FRNs have one great advantage over fixed-coupon bonds: If interest rates go up, fixed-coupon bonds go down, sometimes by a lot if the bonds have a long time to maturity.
For example, if 30-year interest rates rise from 4% to 5%, the trading price of a 30-year bond ($100 face value) will drop to $84.48. If you were to sell at that point, you'd lose 15% of your principal - the equivalent of nearly four full years worth of interest.
However, a floating rate note on a good credit rating should always trade near par. If short-term interest rates go up from 1% to 5%, the note will pay 5% in the next interest period, so it will still trade close to par. That means you have principal protection as well as interest rate protection.
Theoretically, TIPS should offer similar protection. And they do if interest rates always stay at the same margin above inflation. But in periods like the present, interest rates trade below inflation, so the price of TIPS gets bid up above par.
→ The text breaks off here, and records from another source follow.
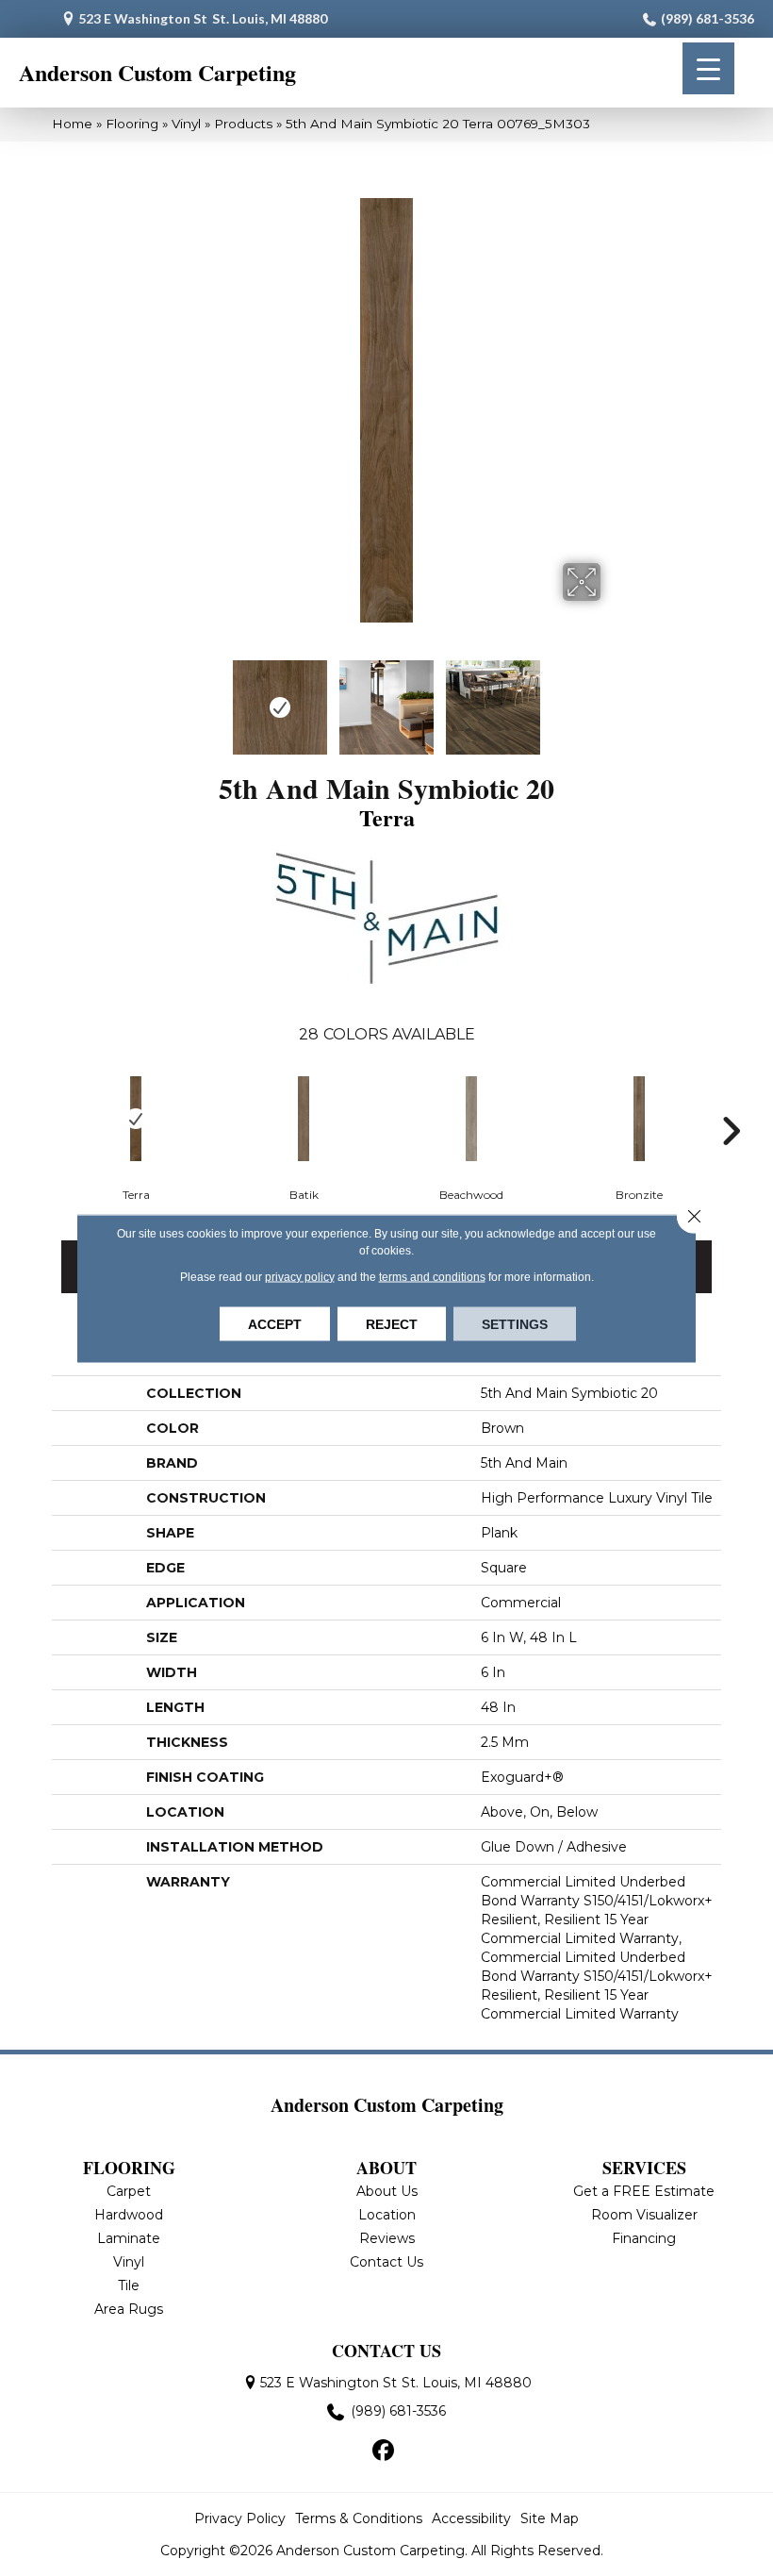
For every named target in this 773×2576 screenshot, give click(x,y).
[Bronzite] (639, 1119)
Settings (515, 1323)
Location (387, 2214)
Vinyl (186, 123)
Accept (275, 1323)
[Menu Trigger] (708, 68)
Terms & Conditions (358, 2518)
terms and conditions (432, 1276)
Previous (160, 698)
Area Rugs (128, 2309)
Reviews (387, 2238)
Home (72, 123)
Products (243, 123)
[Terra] (136, 1119)
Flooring (132, 123)
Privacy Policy (240, 2518)
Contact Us (386, 2261)
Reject (392, 1323)
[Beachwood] (471, 1119)
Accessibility (471, 2518)
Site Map (549, 2518)
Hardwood (128, 2214)
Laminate (128, 2238)
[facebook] (384, 2451)
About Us (387, 2191)
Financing (644, 2238)
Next (612, 698)
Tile (129, 2285)
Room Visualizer (644, 2214)
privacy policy (300, 1276)
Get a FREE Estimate (644, 2191)
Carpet (129, 2191)
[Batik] (303, 1119)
Today, 10-year TIPS yield only 0.19% and 30-year TIPS yield only 1.00%. Since real bond yields in normal markets should be in the 2% to 3% range, there is potential for the loss of principal here. Indeed, in real terms there is a certainty of loss of principal - the "on-the-run" 30-year TIPS trade at a price above $128, so over the next 30 years you are bound to turn $128 into $100 in real terms - not a good deal.
Sidestepping Uncle Sam Additionally, there is another problem with TIPS: The government sets the price index to which TIPS are linked. And if you think the government is too honest to fudge the price statistics to make its debt cheaper, I have some sad, disillusioning news for you.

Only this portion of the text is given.